***** MATERIAL SHOWN *****
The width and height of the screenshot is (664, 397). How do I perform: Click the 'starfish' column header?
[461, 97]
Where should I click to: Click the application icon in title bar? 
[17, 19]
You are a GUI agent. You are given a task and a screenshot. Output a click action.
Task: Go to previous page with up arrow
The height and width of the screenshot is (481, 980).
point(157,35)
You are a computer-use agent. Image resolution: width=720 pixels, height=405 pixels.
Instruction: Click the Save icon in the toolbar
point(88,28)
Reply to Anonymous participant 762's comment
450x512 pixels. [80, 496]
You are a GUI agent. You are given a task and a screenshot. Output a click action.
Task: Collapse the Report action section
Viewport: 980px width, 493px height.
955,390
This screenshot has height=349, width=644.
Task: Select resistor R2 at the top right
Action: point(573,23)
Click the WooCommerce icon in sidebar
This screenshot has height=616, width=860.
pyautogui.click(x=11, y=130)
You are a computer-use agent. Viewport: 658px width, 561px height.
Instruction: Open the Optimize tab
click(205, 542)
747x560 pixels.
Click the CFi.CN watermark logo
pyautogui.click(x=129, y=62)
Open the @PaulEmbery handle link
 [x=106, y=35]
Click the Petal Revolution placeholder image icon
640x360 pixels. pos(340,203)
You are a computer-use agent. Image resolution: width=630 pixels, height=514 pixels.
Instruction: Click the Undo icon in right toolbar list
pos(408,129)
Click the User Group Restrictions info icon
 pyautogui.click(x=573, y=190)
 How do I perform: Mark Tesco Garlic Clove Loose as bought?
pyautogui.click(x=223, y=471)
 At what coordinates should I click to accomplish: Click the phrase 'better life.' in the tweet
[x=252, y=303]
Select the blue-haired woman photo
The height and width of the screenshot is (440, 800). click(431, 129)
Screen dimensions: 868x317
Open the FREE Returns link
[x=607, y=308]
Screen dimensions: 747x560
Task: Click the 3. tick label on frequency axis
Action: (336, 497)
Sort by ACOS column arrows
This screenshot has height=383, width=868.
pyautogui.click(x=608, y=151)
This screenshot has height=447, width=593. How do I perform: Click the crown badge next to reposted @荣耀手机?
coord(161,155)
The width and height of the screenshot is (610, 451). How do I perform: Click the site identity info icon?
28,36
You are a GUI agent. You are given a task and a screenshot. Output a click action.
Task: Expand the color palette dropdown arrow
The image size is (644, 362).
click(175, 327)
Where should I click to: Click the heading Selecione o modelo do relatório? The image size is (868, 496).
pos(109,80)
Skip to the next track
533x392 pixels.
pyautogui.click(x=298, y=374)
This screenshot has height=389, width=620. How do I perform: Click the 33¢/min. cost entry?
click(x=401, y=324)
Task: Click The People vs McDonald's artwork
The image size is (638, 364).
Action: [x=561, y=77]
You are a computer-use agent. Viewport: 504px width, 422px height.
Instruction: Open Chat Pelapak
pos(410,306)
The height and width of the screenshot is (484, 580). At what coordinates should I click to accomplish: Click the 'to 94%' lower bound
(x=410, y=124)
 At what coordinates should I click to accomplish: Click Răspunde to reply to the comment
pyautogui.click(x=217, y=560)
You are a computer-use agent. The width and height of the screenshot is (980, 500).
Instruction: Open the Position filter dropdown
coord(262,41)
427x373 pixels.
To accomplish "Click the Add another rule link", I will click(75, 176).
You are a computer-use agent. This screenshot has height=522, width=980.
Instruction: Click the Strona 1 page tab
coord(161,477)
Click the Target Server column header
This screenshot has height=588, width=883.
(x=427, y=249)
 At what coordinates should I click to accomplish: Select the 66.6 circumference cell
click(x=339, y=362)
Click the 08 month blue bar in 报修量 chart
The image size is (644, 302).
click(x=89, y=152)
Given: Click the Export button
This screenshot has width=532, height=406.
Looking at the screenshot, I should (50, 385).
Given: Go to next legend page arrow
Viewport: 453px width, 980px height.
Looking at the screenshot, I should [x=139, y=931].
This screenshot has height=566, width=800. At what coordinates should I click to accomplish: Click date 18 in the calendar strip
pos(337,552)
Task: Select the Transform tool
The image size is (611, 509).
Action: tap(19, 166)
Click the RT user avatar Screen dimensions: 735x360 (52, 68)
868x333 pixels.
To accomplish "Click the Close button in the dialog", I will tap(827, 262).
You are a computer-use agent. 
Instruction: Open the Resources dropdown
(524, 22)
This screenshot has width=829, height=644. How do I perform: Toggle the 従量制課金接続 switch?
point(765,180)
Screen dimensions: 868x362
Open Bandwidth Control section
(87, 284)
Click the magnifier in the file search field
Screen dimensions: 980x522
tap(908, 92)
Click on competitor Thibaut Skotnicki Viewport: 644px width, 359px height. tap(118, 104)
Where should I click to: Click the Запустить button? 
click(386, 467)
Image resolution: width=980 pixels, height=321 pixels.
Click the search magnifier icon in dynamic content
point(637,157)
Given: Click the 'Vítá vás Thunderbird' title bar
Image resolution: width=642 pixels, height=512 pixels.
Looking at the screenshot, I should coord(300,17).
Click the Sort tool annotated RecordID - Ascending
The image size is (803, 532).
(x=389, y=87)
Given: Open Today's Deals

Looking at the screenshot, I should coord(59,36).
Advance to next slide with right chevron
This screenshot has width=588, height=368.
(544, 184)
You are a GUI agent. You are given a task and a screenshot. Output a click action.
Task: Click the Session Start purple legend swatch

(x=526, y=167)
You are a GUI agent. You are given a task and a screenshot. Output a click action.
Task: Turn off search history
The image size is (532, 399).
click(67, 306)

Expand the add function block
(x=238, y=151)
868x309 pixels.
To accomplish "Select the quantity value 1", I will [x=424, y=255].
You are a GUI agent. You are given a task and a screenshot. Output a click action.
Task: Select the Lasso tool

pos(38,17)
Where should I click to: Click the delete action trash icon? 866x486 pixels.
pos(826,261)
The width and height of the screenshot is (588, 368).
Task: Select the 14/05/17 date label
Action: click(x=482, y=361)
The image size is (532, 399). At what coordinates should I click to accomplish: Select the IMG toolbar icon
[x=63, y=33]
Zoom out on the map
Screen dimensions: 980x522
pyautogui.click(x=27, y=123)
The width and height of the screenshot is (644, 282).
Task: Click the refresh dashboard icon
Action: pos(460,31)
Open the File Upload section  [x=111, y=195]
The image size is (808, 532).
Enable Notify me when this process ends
*****
PROBLEM REQUIREMENTS — Return a copy of each line in the records above that has "with" in it.

EXPECTED ANSWER —
Task: Go to previous page with up arrow
Advance to next slide with right chevron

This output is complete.